India Builds 22-Mile Wildlife Bridge for Rhinos, Elephants

🀯 Mind Blown

India just broke ground on a revolutionary elevated highway that lets rhinos, tigers, and elephants cross safely underneath while traffic flows above. The $850 million Kaziranga Corridor could save hundreds of animal lives each year while connecting communities across Assam.

Imagine a highway where cars zoom overhead while rhinos and elephants walk freely beneath, neither threatening the other. That's exactly what India started building this week in Assam, home to two-thirds of the world's one-horned rhinos.

Prime Minister Narendra Modi launched construction on the Kaziranga Elevated Corridor, a 22-mile raised highway stretching across one of Asia's most important wildlife zones. The project tackles a heartbreaking problem: every monsoon season, floods force rhinos, tigers, and elephants out of Kaziranga National Park and straight into deadly highway traffic.

The $850 million project redesigns 53 miles of National Highway 715, with the centerpiece being that 22-mile elevated section. Engineers designed the corridor to follow the ancient migration paths animals have used for generations, ensuring rhinos and elephants can move to higher ground during floods without ever encountering a speeding car.

The timing couldn't be more critical. Kaziranga, a UNESCO World Heritage Site, hosts over 2,400 one-horned rhinos along with significant populations of tigers and elephants. But the national highway cutting through their territory has become a death trap during monsoons when animals desperately seek dry land.

Modi recalled camping overnight in Kaziranga and watching the sunrise on an elephant safari. He described the park as "the soul of Assam" and emphasized how the project proves development and conservation can work together instead of against each other.

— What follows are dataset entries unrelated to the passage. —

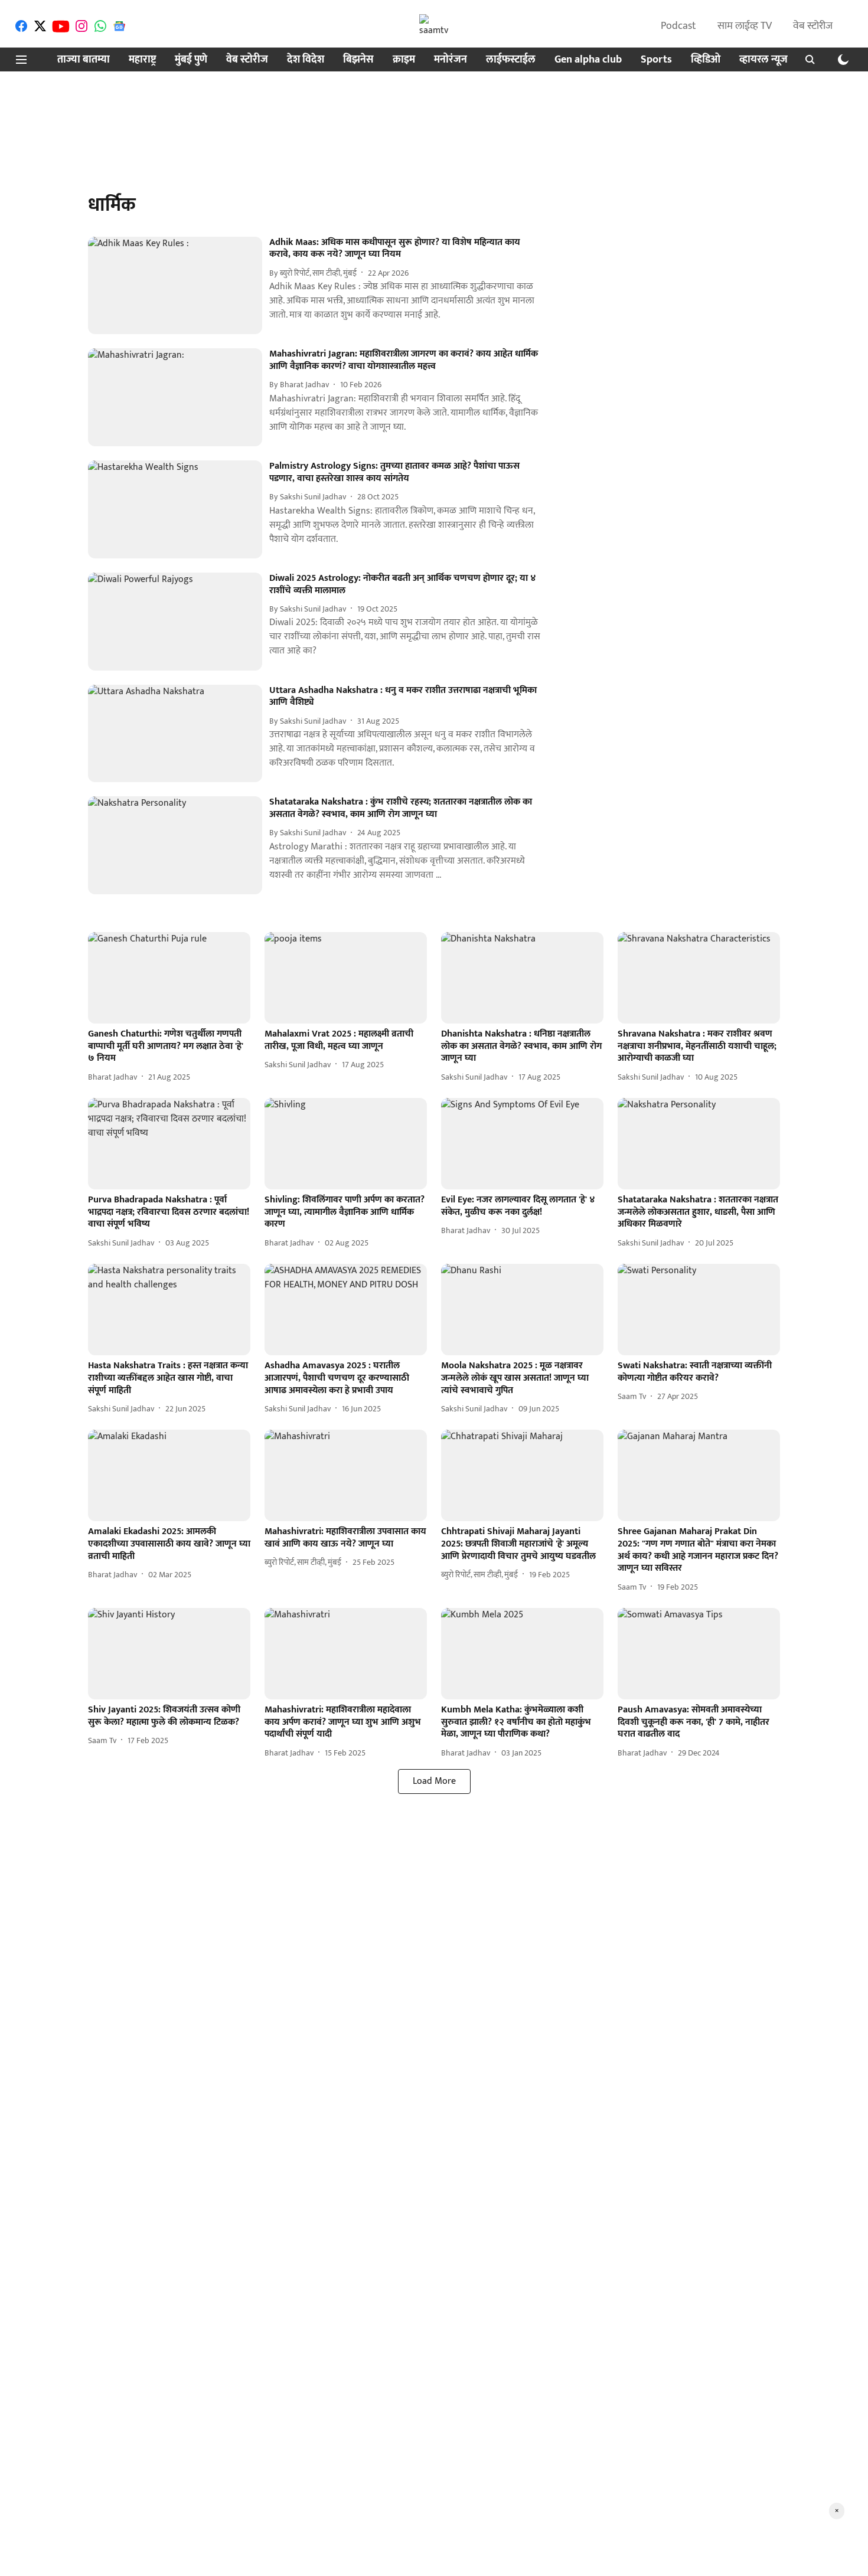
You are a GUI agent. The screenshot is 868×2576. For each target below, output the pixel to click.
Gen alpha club (588, 60)
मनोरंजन (450, 60)
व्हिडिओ (705, 60)
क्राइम (404, 60)
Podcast (678, 26)
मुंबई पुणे (191, 60)
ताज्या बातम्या (83, 60)
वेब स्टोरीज (813, 26)
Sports (656, 60)
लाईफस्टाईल (511, 60)
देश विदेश (305, 60)
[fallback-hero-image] (178, 286)
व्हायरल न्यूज (763, 60)
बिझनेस (358, 60)
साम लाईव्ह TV (744, 26)
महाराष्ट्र (142, 60)
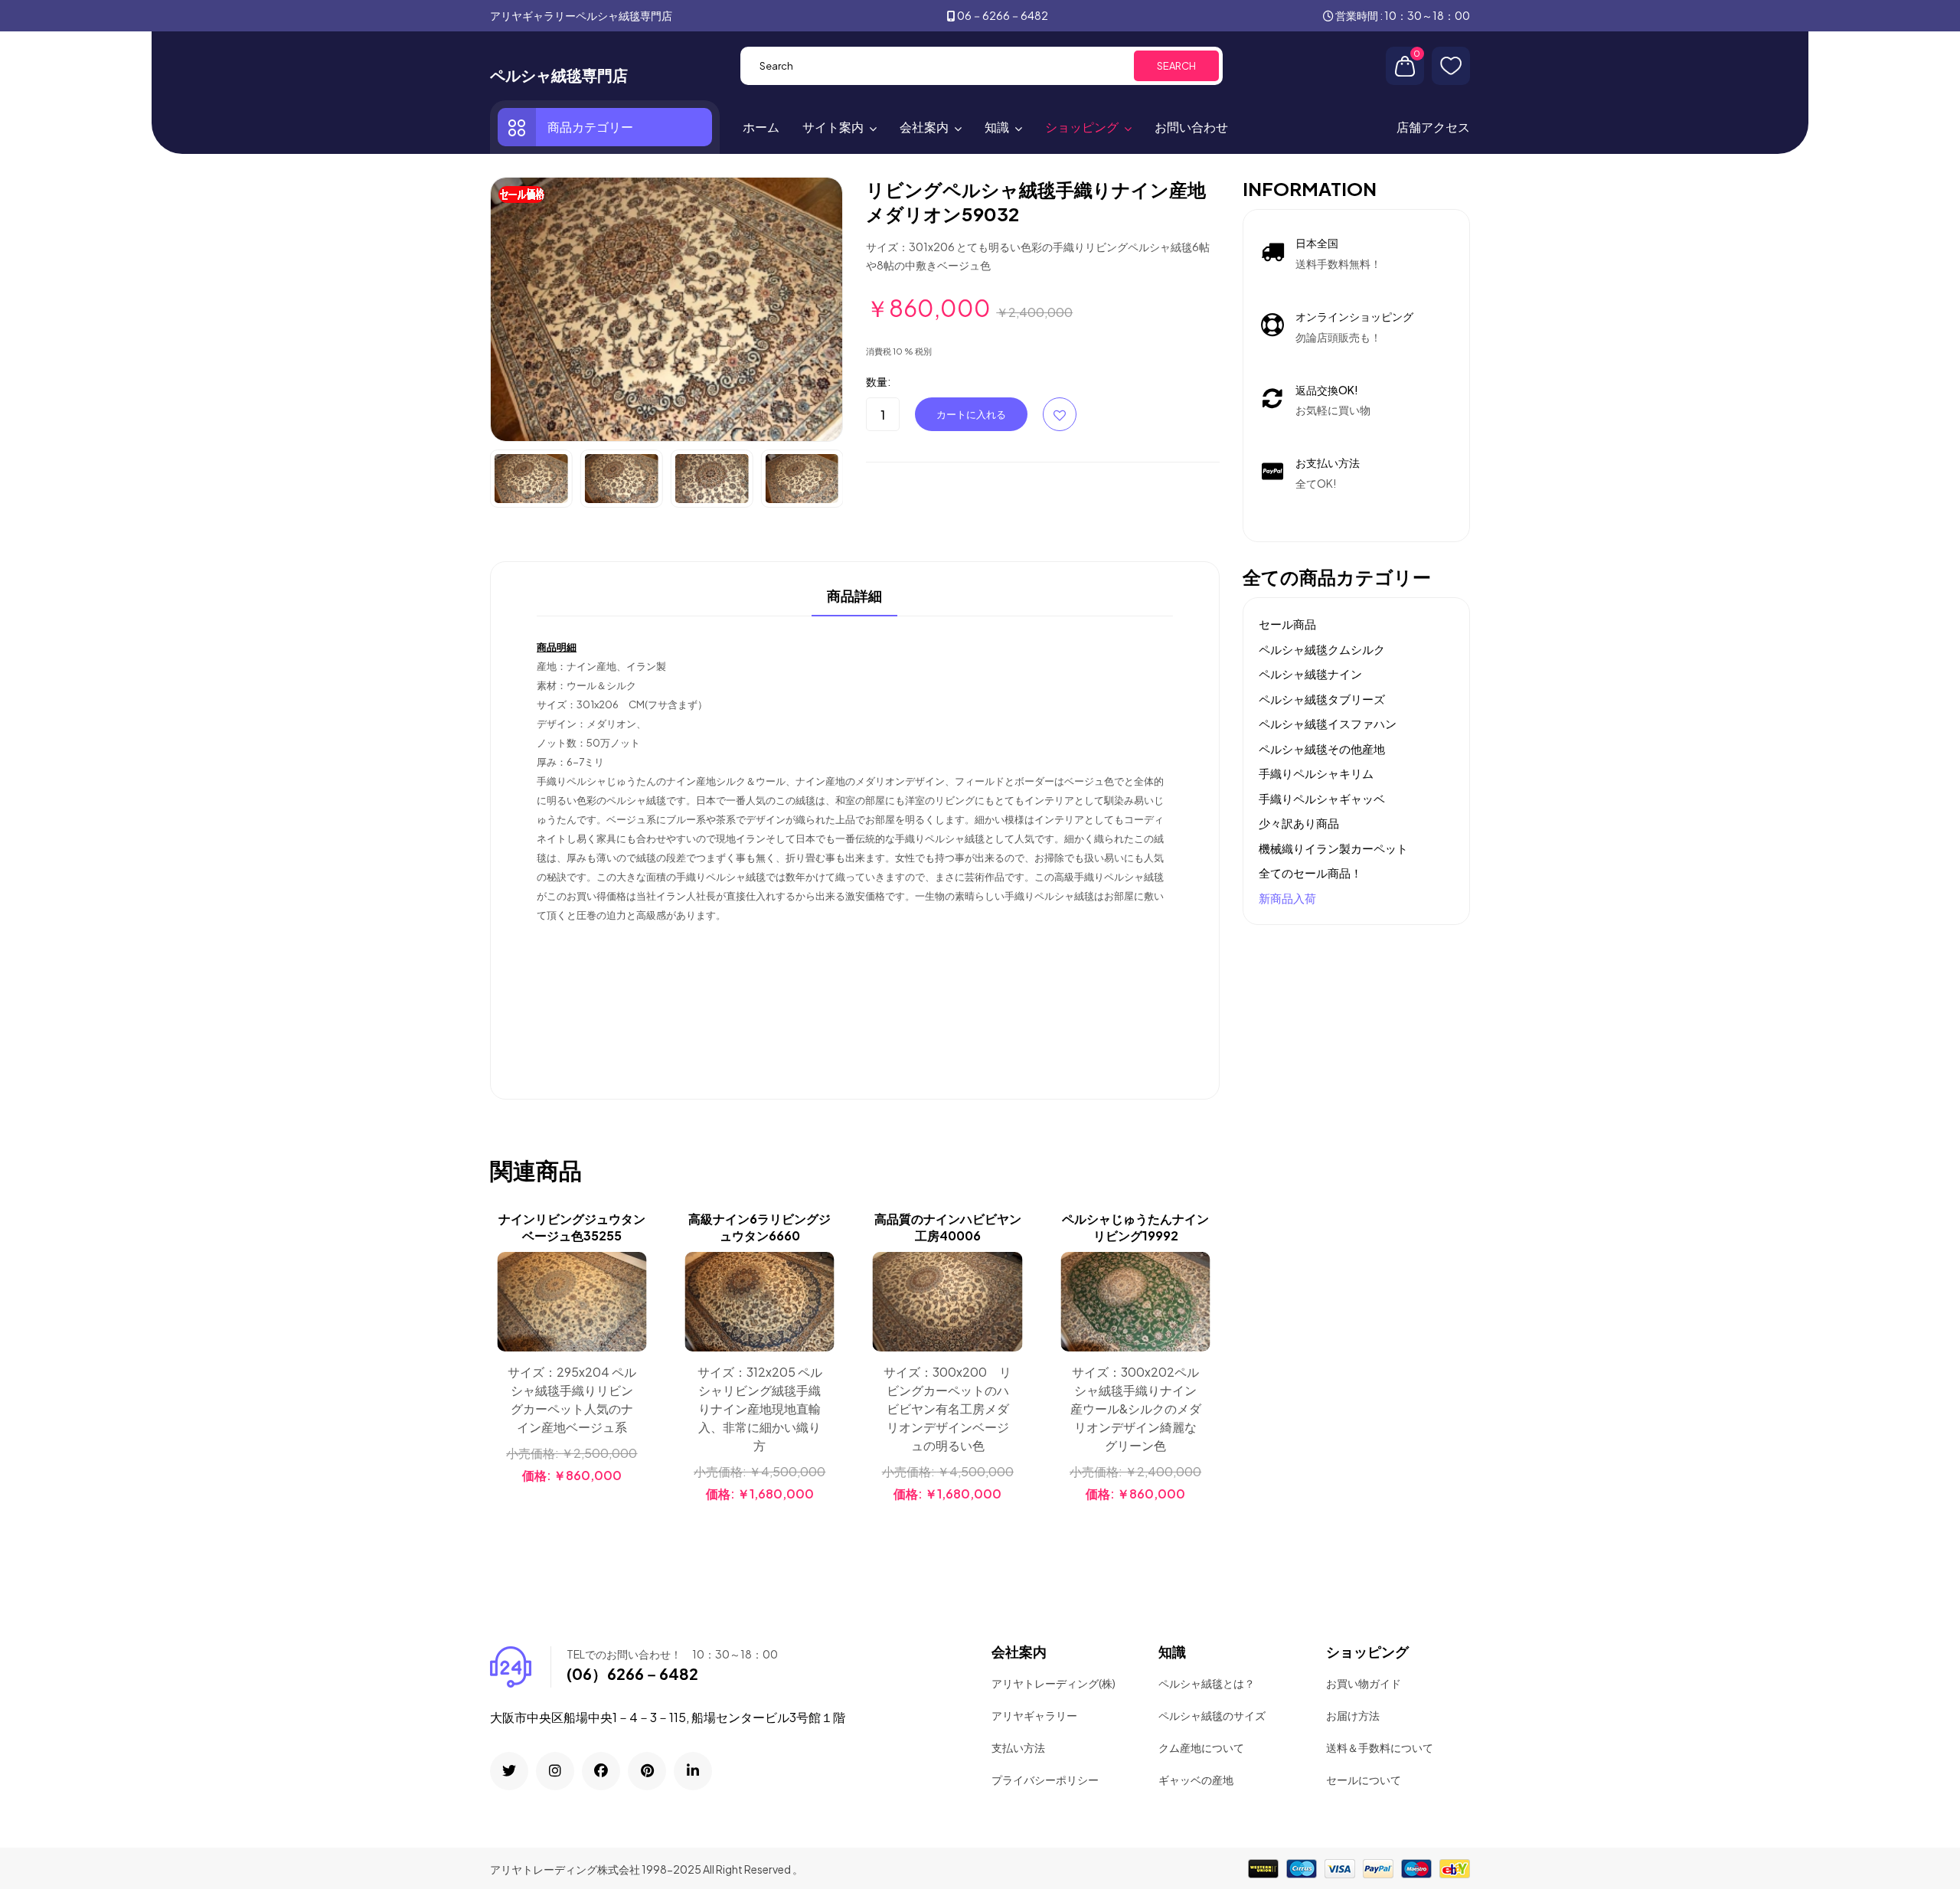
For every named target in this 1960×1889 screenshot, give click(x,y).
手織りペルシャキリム (1316, 773)
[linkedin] (693, 1771)
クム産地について (1201, 1747)
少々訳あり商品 (1299, 822)
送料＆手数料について (1379, 1747)
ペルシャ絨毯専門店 (559, 75)
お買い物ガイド (1363, 1683)
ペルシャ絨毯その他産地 (1322, 748)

India Builds 22-Mile Wildlife Bridge for Rhinos, Elephants

The Ripple Effect

The benefits extend far beyond wildlife protection. Three districts in Upper Assam will gain dramatically improved connectivity, cutting travel times and boosting regional trade. New bypasses around congested towns like Jakhalabandha and Bokakhat will ease daily commutes for thousands of residents.

Road safety will improve for everyone. Drivers currently face dangerous encounters with confused, frightened animals during flood season, leading to crashes that harm both humans and wildlife. The elevated design eliminates those terrifying confrontations entirely.

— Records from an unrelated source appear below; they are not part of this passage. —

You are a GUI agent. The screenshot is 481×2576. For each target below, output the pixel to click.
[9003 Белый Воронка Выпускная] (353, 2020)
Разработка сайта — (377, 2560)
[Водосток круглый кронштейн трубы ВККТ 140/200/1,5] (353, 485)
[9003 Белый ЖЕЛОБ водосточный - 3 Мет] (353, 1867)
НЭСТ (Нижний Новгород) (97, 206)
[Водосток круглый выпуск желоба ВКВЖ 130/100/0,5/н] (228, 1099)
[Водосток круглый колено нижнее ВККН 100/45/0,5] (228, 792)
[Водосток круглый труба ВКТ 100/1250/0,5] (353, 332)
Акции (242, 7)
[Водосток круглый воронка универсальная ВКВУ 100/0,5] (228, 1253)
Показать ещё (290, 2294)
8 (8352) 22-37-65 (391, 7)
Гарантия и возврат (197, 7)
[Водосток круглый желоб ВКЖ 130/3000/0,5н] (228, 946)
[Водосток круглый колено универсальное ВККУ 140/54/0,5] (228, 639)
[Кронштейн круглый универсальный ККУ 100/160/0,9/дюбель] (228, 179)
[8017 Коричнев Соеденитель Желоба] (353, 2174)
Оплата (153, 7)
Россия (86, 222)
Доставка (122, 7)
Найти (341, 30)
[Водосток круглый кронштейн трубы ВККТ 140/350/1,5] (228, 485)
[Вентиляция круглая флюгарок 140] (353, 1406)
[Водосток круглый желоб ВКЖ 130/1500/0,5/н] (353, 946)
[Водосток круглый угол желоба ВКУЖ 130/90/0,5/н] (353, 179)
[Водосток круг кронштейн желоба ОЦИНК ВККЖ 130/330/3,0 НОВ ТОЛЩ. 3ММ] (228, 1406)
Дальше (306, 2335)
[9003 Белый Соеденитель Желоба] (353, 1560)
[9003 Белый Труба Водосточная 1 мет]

The corridor also strengthens connections between Assam and neighboring Arunachal Pradesh, opening economic opportunities for communities that have long struggled with inadequate infrastructure. Better roads mean farmers can get crops to market faster, students can reach schools more easily, and emergency services can respond quicker.

Construction teams will widen 19 miles of existing two-lane highway to four lanes and build 13 miles of new bypass roads, all while maintaining environmental protections. The project represents a blueprint other countries could follow when highways intersect with critical wildlife habitats.

India is showing the world that protecting endangered species and building modern infrastructure aren't opposing goals but complementary ones that require creativity and commitment.